WHAT YOU HAVE TO DO ::
Identify, in the records below, every line where the string "card" appears, and copy each such line.

Dataset entries
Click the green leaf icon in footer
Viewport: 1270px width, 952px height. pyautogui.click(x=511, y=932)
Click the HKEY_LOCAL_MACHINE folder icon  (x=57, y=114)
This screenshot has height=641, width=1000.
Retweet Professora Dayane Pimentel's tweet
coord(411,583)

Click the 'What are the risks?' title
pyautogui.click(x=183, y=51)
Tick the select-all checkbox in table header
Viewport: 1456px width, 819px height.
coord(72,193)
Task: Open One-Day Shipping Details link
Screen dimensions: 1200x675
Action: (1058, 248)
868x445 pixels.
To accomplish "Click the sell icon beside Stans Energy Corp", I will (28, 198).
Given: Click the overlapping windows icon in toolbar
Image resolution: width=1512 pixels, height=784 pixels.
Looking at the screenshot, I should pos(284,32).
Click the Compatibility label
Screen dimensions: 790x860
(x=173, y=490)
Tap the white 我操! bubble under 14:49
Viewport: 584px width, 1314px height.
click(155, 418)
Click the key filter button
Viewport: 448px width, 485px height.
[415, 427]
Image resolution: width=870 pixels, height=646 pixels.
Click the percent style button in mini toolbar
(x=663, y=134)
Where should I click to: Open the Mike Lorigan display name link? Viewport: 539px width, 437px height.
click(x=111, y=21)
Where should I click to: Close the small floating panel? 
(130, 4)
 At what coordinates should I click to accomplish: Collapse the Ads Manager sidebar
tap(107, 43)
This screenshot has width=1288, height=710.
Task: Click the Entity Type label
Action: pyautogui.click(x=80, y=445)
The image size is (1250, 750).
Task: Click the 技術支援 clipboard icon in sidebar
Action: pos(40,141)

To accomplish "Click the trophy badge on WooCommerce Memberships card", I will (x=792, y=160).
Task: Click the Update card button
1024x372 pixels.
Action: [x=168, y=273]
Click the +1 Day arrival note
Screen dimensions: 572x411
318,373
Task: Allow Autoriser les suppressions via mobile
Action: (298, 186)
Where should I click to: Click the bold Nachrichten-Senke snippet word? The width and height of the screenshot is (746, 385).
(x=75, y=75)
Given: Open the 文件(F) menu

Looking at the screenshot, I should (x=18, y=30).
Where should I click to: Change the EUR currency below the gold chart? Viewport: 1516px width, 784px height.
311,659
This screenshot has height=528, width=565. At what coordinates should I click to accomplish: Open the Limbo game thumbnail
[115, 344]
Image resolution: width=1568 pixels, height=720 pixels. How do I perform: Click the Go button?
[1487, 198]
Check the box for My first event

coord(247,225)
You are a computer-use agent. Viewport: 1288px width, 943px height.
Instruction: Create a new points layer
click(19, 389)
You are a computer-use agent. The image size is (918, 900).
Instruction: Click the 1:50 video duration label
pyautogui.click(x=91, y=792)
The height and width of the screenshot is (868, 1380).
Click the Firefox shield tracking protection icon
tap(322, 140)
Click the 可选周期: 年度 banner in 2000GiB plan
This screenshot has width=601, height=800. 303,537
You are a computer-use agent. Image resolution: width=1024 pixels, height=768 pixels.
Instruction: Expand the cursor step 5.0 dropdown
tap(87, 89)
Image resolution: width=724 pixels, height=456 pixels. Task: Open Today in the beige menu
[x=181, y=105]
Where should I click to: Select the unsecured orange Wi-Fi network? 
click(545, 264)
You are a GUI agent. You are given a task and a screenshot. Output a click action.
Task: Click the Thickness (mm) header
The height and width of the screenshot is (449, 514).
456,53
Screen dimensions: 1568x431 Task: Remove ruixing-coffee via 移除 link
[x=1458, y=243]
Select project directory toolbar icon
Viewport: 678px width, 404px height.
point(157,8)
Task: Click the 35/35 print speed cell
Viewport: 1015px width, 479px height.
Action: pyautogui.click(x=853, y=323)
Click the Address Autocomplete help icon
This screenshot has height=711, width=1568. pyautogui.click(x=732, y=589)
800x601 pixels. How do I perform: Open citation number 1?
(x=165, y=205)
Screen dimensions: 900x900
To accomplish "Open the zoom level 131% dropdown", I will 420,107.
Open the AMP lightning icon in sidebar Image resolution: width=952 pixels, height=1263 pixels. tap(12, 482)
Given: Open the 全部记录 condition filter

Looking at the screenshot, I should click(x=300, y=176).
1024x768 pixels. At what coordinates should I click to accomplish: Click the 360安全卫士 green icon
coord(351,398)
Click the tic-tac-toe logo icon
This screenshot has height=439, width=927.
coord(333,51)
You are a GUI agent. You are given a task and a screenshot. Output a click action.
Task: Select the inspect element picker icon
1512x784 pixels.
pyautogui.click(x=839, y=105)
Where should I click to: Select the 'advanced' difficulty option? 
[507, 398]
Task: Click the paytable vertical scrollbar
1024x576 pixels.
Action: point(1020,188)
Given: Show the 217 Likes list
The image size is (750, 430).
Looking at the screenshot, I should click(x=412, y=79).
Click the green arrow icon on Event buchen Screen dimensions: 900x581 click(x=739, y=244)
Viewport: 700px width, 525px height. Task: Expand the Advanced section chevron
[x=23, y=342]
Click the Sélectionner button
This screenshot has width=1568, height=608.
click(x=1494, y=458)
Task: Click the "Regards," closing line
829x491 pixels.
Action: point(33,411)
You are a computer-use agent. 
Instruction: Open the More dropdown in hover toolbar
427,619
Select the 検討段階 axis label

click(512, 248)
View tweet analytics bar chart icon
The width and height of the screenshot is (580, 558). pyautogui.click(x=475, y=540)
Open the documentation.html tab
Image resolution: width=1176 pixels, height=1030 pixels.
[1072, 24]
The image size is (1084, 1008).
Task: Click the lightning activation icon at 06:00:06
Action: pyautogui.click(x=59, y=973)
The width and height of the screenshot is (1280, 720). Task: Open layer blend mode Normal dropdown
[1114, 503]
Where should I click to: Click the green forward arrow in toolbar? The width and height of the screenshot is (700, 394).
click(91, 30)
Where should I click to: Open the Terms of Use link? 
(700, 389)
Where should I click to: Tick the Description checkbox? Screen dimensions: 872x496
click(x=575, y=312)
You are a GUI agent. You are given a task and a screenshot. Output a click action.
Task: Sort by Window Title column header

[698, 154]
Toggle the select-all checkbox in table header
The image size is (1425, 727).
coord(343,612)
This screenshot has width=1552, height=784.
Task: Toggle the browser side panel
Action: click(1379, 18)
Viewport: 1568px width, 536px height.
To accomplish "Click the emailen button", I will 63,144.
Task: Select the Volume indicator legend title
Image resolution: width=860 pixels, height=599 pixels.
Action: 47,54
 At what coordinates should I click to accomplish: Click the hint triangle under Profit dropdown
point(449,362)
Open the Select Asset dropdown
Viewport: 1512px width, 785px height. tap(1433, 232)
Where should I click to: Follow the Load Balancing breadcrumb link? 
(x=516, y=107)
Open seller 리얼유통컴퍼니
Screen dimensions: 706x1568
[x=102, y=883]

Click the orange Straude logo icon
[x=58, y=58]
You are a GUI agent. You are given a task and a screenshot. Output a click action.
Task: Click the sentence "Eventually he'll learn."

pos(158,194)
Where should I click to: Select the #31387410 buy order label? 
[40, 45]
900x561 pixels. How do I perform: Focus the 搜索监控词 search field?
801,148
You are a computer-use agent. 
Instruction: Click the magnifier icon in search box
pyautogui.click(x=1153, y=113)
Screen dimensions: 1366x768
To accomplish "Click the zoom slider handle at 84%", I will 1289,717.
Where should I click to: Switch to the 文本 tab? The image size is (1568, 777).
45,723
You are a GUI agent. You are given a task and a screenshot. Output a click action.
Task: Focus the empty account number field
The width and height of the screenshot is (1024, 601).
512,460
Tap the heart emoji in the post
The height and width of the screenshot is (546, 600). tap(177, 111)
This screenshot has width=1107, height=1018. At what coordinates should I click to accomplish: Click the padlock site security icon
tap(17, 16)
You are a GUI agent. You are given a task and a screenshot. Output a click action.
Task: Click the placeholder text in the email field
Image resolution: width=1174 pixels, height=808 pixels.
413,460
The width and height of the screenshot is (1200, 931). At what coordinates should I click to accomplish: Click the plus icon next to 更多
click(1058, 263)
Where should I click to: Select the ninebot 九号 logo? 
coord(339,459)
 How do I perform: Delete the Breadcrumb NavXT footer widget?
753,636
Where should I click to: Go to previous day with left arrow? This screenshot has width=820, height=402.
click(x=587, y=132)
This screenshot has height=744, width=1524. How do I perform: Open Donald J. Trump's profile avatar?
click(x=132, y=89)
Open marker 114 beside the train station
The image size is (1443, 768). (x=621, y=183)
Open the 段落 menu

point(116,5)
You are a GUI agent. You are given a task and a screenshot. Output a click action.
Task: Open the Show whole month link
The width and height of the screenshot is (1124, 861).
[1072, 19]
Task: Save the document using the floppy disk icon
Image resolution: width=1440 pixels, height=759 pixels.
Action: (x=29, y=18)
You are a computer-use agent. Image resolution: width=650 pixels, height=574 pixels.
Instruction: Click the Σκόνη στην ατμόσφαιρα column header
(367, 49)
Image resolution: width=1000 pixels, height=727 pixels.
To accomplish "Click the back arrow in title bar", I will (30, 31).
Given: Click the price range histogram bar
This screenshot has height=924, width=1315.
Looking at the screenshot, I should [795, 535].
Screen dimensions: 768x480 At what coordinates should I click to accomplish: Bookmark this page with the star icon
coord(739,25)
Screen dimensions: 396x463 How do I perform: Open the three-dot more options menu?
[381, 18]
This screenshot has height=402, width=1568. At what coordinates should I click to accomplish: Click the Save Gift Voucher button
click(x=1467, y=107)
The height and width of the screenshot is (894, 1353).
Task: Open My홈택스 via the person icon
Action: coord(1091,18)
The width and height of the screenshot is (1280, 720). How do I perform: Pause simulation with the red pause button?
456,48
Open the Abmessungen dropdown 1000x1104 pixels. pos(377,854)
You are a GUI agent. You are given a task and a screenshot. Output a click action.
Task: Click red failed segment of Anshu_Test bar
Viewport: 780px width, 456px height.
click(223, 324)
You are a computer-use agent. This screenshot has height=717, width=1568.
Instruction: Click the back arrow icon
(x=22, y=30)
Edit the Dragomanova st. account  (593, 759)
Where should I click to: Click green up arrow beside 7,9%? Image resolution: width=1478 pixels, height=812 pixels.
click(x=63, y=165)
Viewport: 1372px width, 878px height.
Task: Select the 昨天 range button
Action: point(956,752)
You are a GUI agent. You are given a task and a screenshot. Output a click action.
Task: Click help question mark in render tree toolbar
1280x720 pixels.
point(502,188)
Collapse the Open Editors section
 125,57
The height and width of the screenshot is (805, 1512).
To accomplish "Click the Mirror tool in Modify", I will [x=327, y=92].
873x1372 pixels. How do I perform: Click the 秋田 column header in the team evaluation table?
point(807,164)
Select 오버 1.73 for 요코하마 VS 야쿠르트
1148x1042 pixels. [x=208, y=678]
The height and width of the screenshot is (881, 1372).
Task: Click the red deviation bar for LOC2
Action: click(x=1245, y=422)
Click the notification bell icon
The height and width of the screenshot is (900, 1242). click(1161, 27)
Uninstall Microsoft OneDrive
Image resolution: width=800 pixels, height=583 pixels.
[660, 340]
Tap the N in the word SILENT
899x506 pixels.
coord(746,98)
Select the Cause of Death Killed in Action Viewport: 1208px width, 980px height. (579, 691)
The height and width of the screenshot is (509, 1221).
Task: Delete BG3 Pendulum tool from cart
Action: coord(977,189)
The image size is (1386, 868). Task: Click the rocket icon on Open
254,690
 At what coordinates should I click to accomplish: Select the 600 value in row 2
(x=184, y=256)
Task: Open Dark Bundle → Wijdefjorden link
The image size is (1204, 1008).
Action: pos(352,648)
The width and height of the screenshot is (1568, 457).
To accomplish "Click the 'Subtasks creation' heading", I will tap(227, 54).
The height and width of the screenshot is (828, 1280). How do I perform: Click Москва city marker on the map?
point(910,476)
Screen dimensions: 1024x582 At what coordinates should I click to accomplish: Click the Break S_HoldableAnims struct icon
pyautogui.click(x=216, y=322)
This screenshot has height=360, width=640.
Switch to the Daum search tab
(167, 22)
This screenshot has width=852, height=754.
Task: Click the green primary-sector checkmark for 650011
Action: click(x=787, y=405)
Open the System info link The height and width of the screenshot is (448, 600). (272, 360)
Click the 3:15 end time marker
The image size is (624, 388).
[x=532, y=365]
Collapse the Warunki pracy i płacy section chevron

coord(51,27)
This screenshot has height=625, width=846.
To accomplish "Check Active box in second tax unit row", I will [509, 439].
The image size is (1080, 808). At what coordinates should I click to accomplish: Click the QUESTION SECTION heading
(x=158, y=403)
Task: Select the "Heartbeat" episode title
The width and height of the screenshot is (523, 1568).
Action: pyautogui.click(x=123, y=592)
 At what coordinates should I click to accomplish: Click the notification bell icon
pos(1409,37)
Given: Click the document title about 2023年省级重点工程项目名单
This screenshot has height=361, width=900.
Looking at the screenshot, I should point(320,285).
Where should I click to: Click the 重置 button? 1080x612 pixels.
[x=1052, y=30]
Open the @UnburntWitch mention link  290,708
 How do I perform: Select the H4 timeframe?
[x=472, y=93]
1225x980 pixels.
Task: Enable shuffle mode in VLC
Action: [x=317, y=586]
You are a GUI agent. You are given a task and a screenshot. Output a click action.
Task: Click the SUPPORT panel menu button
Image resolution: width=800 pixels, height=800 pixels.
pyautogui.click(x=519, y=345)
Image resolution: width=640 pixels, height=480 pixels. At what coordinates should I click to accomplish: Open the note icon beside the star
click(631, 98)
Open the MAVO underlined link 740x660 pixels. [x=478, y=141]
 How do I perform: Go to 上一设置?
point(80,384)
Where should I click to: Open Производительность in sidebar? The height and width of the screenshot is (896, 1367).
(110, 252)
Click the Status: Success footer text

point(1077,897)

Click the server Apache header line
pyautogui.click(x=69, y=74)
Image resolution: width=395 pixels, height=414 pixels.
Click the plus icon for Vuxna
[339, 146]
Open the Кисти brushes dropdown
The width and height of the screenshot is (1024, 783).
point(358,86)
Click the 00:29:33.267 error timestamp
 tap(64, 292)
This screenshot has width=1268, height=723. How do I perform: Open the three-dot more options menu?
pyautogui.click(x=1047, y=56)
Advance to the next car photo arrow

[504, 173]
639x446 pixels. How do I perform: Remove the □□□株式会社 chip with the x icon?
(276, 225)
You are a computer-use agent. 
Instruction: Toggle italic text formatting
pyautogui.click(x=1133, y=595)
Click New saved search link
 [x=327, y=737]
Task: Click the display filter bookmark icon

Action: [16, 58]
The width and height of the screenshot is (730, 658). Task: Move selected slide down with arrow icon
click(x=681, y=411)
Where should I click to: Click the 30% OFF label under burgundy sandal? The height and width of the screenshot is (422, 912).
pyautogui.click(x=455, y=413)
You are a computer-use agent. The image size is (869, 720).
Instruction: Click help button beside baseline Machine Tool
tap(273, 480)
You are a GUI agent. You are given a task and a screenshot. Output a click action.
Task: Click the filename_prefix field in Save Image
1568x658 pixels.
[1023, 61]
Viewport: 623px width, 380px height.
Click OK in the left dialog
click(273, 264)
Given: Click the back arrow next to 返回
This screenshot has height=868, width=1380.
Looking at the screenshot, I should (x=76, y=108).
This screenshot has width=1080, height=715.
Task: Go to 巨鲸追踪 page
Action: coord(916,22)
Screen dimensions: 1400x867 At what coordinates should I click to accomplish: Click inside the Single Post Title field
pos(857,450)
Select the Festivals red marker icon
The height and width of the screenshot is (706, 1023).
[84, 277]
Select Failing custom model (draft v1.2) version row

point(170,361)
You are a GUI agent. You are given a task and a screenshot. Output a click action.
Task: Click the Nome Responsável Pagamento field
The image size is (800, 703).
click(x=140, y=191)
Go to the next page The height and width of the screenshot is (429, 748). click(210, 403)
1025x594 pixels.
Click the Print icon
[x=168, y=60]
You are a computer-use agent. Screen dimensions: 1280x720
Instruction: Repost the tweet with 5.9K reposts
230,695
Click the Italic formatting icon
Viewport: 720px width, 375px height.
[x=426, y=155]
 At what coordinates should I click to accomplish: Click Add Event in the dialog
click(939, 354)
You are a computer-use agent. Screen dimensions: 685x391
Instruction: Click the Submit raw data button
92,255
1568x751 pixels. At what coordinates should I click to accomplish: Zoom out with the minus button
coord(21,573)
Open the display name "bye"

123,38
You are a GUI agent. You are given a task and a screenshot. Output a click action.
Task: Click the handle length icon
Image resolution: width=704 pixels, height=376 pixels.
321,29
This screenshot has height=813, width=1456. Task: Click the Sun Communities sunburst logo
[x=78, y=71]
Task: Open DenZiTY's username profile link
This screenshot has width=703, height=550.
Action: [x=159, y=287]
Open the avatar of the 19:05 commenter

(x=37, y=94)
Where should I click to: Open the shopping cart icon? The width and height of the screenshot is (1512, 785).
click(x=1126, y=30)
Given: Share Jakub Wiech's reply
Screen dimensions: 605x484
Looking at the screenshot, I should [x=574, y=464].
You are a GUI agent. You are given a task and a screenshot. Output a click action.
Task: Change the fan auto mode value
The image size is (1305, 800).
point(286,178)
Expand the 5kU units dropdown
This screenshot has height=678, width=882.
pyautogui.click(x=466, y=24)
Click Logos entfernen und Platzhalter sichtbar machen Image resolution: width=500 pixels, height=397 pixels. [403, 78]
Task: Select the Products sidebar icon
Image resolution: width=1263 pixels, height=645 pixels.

RESPONSE TO THIS EXERCISE ::
To accomplish "Click the trophy badge on WooCommerce Memberships card", I will (x=792, y=160).
Task: Click the Update card button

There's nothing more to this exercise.